25.02.2026, 15:17 Uhr
Trainer-Felix-Koslowski-vom-SSC-Palmberg-Schwerin

Erneut ist Schwerin in den Playoffs der Champions League gescheitert. Überraschend kommt das Ausscheiden gegen Ankara nicht. Das liegt vor allem an dem Stellenwert von Frauen-Volleyball in der Türkei.

Schwerin (dpa/mv) - Die Sensation im Rückspiel ist ausgeblieben. Am Ende fiel die Niederlage für den SSC Palmberg Schwerin bei Zeren Spor Ankara mit 0:3 (16:25, 18:25, 14:25) sogar deutlich aus. Damit musste sich der deutsche Volleyball-Meister, der das Playoff-Hinspiel bereits mit 1:3 verloren hatte, aus der Champions League verabschieden und hat das Viertelfinale wie schon in der vergangenen Saison verpasst.

Überraschend ist das Ausscheiden aus Sicht des Teams von Trainer Felix Koslowski jedoch nicht gewesen. Zwar waren beide Clubs jeweils als Gruppenzweiter weitergekommen, doch damit hören die Gemeinsamkeiten schon auf. Auch wenn sich Erfolg nicht immer kaufen lässt, die finanziellen Rahmenbedingungen spielen im Frauen-Volleyball eine große und meist entscheidende Rolle.

Erfolg lässt sich doch kaufen

"Unser Etat für Spielerinnen und Staff liegt bei rund 1,5 Millionen Euro. Der bei den Topclubs in Italien und der Türkei ist zwei- bis dreimal so hoch", stellte SSC-Geschäftsführer Michael Evers mit Blick auf die Konkurrenz fest. Abgesehen davon, dass die Zeren Group auch Titelsponsor der Champions League ist, ist der Club erst 2022 von dem Unternehmer Mustafa Zeren gegründet worden und in dieser Saison nur per Wildcard ins Teilnehmerfeld gelangt.

Doch Frauen-Volleyball genießt in der Türkei wie auch in Italien eben ein deutlich höheres Ansehen als zum Beispiel in Deutschland. Und das lässt sich nicht nur an Gehältern für Spielerinnen festmachen. "Wir haben hier in Schwerin schon optimale Bedingungen für die Nachwuchsförderung. Aber was wir dort an Zentren gesehen haben, das ist schon beeindruckend", räumte Evers unumwunden ein.

Türkische und italienische Dominanz im Viertelfinale

Dementsprechend ist das Viertelfinale in diesem Jahr besetzt: Alle vier Clubs aus der Türkei sind noch im Rennen, dazu kommen vermutlich drei Vereine aus Italien.
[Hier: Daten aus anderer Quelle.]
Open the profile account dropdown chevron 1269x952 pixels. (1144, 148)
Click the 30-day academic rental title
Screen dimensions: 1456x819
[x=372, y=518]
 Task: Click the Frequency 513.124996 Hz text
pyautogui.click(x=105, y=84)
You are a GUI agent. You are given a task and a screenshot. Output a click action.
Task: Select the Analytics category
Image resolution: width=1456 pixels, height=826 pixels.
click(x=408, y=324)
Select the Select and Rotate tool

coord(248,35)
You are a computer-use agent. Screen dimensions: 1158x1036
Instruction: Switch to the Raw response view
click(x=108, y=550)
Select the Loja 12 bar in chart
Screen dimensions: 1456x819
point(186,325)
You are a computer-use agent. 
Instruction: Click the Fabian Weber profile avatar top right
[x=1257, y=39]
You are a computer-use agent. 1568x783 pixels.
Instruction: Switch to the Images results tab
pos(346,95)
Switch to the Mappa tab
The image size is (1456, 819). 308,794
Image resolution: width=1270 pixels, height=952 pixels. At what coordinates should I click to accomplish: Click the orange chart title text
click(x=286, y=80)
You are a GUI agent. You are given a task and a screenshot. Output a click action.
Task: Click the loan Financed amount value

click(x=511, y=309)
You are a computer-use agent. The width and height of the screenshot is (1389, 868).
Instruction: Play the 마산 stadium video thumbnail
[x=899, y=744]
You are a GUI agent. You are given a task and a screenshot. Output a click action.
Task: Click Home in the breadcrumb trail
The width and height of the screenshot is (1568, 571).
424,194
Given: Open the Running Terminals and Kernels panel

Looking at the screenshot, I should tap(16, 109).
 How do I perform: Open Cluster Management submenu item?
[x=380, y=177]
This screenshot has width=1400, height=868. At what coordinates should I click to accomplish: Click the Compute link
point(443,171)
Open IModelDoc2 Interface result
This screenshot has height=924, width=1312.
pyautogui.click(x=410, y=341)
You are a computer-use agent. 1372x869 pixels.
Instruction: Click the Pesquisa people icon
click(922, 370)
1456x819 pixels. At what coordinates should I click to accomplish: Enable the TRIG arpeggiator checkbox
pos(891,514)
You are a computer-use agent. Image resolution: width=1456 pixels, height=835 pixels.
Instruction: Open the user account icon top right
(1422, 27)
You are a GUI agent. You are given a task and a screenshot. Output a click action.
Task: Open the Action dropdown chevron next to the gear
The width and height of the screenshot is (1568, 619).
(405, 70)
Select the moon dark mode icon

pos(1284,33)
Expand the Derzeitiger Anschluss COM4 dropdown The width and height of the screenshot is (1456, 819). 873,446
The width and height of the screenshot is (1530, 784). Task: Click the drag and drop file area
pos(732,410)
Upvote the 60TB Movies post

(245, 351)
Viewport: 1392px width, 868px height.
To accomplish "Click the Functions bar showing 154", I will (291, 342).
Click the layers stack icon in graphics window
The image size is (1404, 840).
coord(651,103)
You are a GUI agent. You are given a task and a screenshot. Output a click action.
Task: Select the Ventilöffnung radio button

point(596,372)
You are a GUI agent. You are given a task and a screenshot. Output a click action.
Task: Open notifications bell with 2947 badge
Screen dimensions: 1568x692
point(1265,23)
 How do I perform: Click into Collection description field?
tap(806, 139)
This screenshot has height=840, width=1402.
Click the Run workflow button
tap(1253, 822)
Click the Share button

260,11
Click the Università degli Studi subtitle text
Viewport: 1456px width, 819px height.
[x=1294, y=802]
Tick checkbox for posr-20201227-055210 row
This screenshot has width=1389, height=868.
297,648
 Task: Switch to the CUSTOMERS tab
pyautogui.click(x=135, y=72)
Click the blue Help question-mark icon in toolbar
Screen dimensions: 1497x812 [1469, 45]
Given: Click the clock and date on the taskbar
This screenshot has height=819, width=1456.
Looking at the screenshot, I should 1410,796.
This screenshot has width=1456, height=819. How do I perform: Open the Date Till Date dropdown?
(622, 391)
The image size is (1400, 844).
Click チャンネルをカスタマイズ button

Angesichts der Dominanz dieser Nationen dürfte es nicht nur dem SSC auch in Zukunft schwerfallen, die Runde der besten acht Mannschaften zu erreichen - immer vorausgesetzt, dass sich die Mecklenburgerinnen überhaupt für den Wettbewerb qualifizieren.

"Aber das ist kein Grund für uns, den Kopf hängenzulassen", betonte Evers und ergänzte: "Es ist ja auch für neue Spielerinnen interessant, wenn wir in der Champions League spielen und sie sich dort präsentieren können. Und wir möchten unserem Publikum auch internationalen Spitzensport bieten."